Startseite Medienmitteilungen Aufhebung Swisscom-Busse: Systemmängel sind offensichtlich

Aufhebung Swisscom-Busse: Systemmängel sind offensichtlich

Handygebühren: Swisscom kommt ungeschoren davon

Über 8 Jahre: Solange hat es gedauert vom Start der Untersuchung gegen Swisscom wegen zu hohen Terminierungsgebühren beim Mobilfunk bis zum definitiven Entscheid. Die Stiftung für Konsumentenschutz (SKS) verlangt, dass nun endlich die Befugnisse der Comcom erweitert werden.

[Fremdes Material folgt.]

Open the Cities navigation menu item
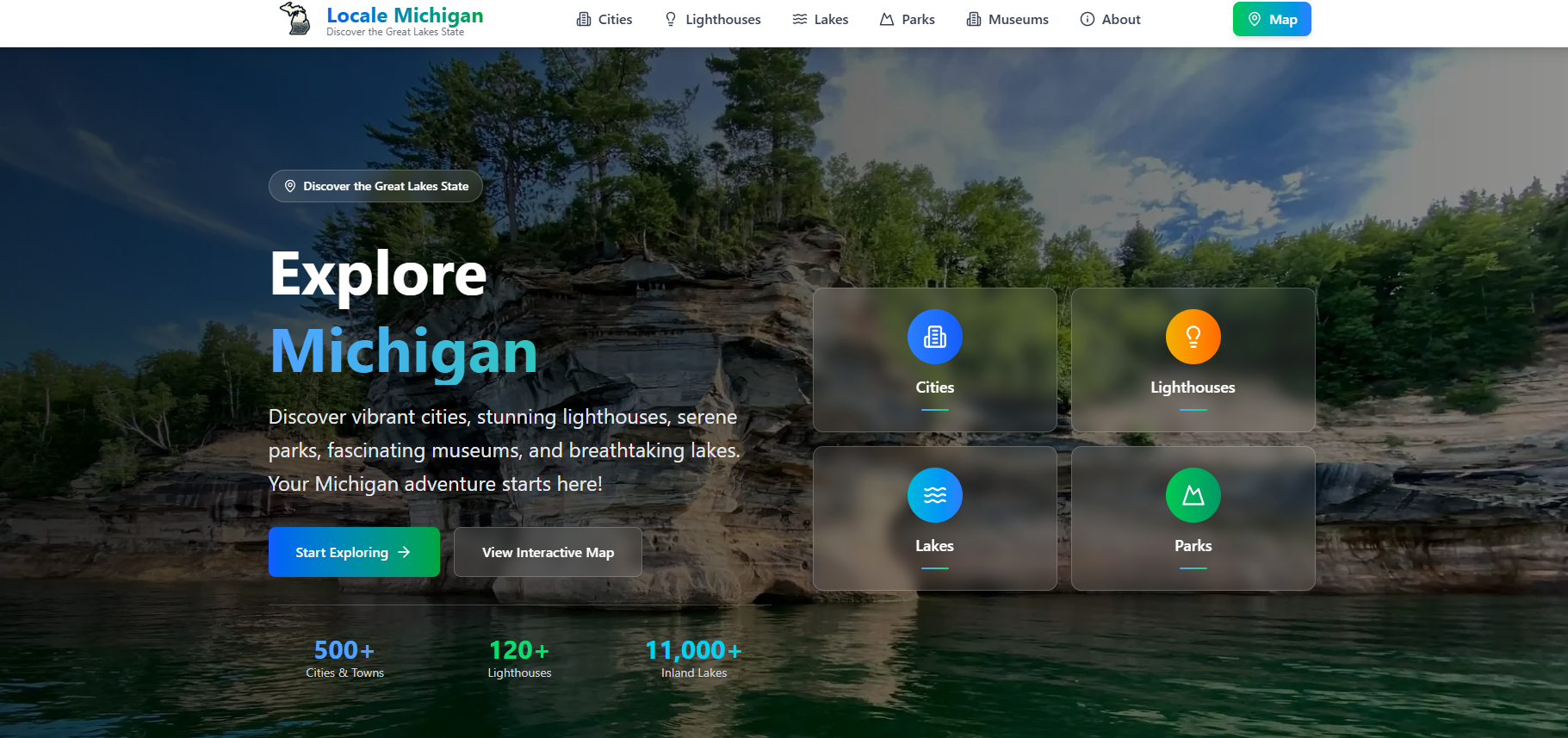Screen dimensions: 1568x738 click(x=604, y=19)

Die Untersuchung der WEKO gegen Swisscom Mobile wegen zu hohen Terminierungsgebühren (Gebühren, die für Anrufe von fremden Festnetz- oder Handyanschlüssen auf das eigene Handynetz erhoben werden) wurde im November 2002 eröffnet. Der definitive Entscheid in dieser Angelegenheit wurde heute, über acht Jahre später, gefällt. Für Sara Stalder, Geschäftsleiterin der Stiftung für Konsumentenschutz (SKS), besteht dringender Reformbedarf: „Acht Jahre sind im sich rapide entwickelnden Telekommunikationsmarkt ein halbe Ewigkeit. Das Verfahren muss dringend reformiert werden. Die Comcom muss endlich die Befugnis erhalten von sich aus aktiv zu werden und ex-ante Preisregulierungen verfügen können. Nur so kann Rechtssicherheit garantiert und die Konsumenten vor überhöhten Preisen geschützt werden.“ Ein Schutz der dringend notwendig ist: „Swisscom hat in den Jahren 2002-2005 mit überhöhten Interkonnektionsgebühren auf dem Buckel der Konsumenten Millionen verdient und kommt nun auch noch ungeschoren davon. Da wurde den Schweizer Konsumenten ein oberfaules Ei ins Osterkörbchen geschmuggelt“, sagt Sara Stalder.